Exercise instructions: Rewrite the listing from its first line through the line containing "[x=894, y=132]", with "Extensions" changed to "Add-ons" and everything else left as it is.

Word and item location data:
=-=-=
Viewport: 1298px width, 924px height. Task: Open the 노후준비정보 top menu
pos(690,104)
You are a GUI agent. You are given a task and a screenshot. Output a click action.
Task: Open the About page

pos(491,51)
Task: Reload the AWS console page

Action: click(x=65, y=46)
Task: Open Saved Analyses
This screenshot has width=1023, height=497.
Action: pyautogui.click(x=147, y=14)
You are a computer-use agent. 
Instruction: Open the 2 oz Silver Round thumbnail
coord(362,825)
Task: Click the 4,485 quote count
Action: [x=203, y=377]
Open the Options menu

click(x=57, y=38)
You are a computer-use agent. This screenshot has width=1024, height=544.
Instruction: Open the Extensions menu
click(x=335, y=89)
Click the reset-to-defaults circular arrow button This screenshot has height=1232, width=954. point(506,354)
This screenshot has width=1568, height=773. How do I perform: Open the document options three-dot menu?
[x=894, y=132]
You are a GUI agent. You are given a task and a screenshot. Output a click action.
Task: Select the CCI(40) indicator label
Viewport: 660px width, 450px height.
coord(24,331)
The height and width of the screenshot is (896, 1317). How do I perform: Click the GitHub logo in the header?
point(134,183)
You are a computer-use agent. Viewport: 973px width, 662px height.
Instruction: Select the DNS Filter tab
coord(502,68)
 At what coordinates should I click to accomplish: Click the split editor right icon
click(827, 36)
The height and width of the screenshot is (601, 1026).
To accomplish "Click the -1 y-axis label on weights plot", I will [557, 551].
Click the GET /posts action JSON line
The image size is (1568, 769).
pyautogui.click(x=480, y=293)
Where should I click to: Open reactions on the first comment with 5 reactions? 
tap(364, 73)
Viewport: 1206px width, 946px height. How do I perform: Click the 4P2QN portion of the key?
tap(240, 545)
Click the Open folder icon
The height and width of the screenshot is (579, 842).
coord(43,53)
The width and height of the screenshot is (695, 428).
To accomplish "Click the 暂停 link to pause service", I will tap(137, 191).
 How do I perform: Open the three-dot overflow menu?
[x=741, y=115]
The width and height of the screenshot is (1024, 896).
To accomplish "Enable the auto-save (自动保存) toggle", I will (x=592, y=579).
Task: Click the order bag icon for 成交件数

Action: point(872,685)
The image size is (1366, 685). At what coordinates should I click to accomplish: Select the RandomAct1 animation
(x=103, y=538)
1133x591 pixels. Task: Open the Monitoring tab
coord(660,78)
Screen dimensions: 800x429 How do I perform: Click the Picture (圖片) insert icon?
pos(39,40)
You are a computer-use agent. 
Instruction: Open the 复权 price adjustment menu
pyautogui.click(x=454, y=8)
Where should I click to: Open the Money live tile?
=-=-=
Answer to this problem:
Viewport: 1298px width, 924px height. Task: Open the 노후준비정보 top menu
pos(690,104)
You are a GUI agent. You are given a task and a screenshot. Output a click action.
Task: Open the About page

pos(491,51)
Task: Reload the AWS console page

Action: click(x=65, y=46)
Task: Open Saved Analyses
This screenshot has width=1023, height=497.
Action: pyautogui.click(x=147, y=14)
You are a computer-use agent. 
Instruction: Open the 2 oz Silver Round thumbnail
coord(362,825)
Task: Click the 4,485 quote count
Action: [x=203, y=377]
Open the Options menu

click(x=57, y=38)
You are a computer-use agent. This screenshot has width=1024, height=544.
Instruction: Open the Add-ons menu
click(x=335, y=89)
Click the reset-to-defaults circular arrow button This screenshot has height=1232, width=954. point(506,354)
This screenshot has width=1568, height=773. How do I perform: Open the document options three-dot menu?
[x=894, y=132]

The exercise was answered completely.